Sore yang pening. Di sebuah rumah makan, Tyo gelisah dan memikirkan cara kerja Anto di Dinas Kelautan. Anto adalah kepala dinas yang baru lima bulan menjabat. Sementara Tyo sudah bangkotan sebagai sekretaris dinas.
Tyo tak suka dengan kerja Anto yang main suruh. Anto juga main lapor ke yang berwenang dalam promosi dan mutasi agar anak buah yang tak sejalan dengannya dimutasi. Lima bulan jadi kepala dinas, sudah ada 10 yang dimutasi. Dimutasi di tempat "lebih kering".
"Kalian kalau tak mau kerja sama denganku, aku tenggelamkan!" Kata Anto pada jajarannya pagi tadi, termasuk pada Tyo.
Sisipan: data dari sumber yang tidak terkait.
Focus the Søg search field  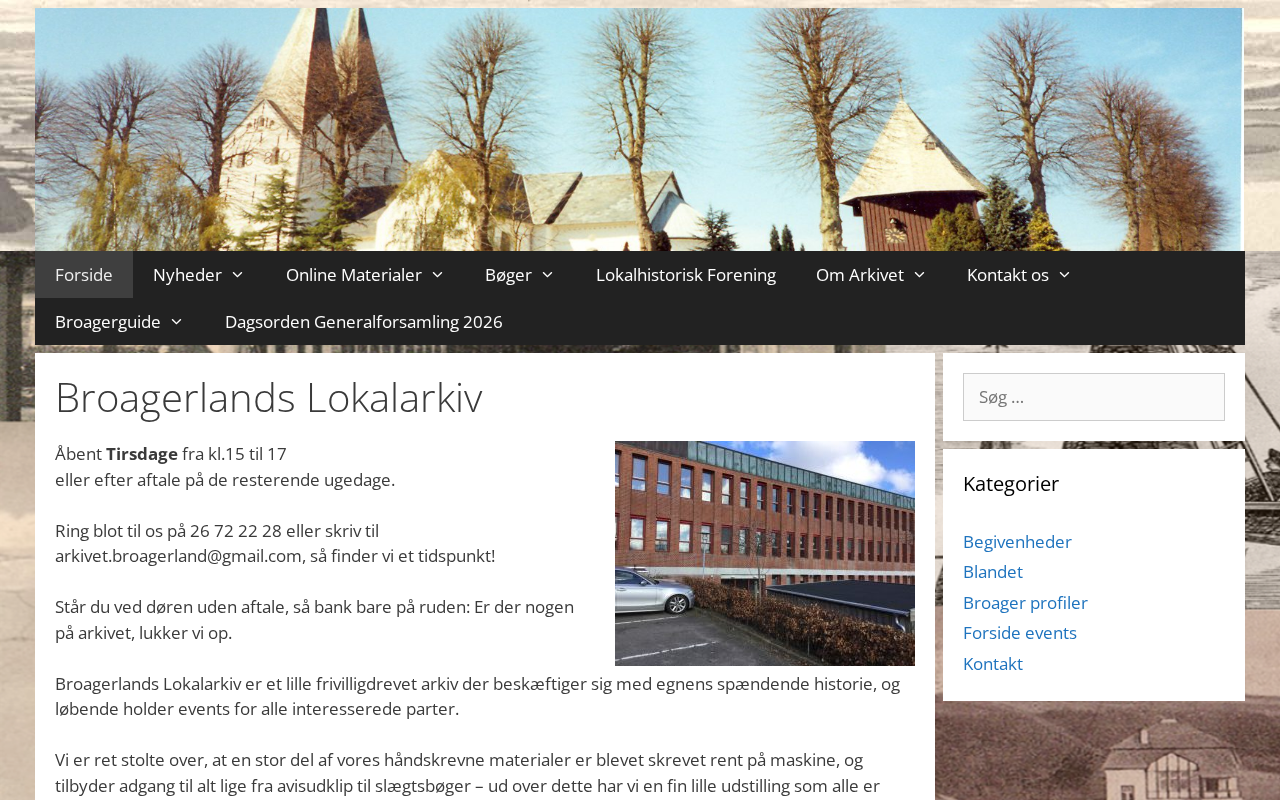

Belakangan duit-duit tak jelas itu memang murni dikuasai Anto. Jadi semua masuk kantong Anto. Tapi memang uang itu oleh Anto dibagi rata pada para staf bawahan. Sementara level pimpinan kering tak dapat apa-apa.Â
Tyo dan pimpinan lainnya kekurangan pemasukan uang tak jelas. Tak seperti kepala dinas sebelumnya yang royal membagi uang tak jelas pada para pimpinan.
"Ada orang yang bisa digerakkan untuk demo?" Kata Tyo pada Arman, koleganya di Dinas Tenaga Kerja saat pertemuan sore di rumah makan itu.
"Anto makin ngaco dan merasa sangat berkuasa. Semua dia ancam. Jatahku pun berkurang. Aku butuh gerakan untuk mendemo Anto," lanjut Tyo.
"Owh, aman. Aku ada teman. Sardi namanya. Orator ulung. Dia bisa menggerakkan sampai 1.000 orang. Satu orangnya dihargai Rp 50 ribu. Itu untuk satu jam aksi. Kalau lebih dari satu jam biaya tentu membengkak," ujar Arman.
"Wah, ya ngga perlu 1.000 orang. Halaman kantor itu kan tak besar, mepet dengan jalan pula. Paling 100 orang cukup. Kalau 100 orang berarti Rp 5 juta ya?" Kata Tyo.
"Ya Rp 5,2 juta. Yang Rp 200 ribu untuk Sardi. Itu harga teman. Kalau kamu oke, kamu bilang saja isunya apa, nanti aku catat. Lalu kita ketemu Sardi dan dia orangnya mudah paham. Bagaimana?" Kata Arman.
"Oke besok di tempat ini kita ketemu. Panggil sekalian Sardi. Uang aku langsung beri besok. Bagaimana?" Kata Tyo.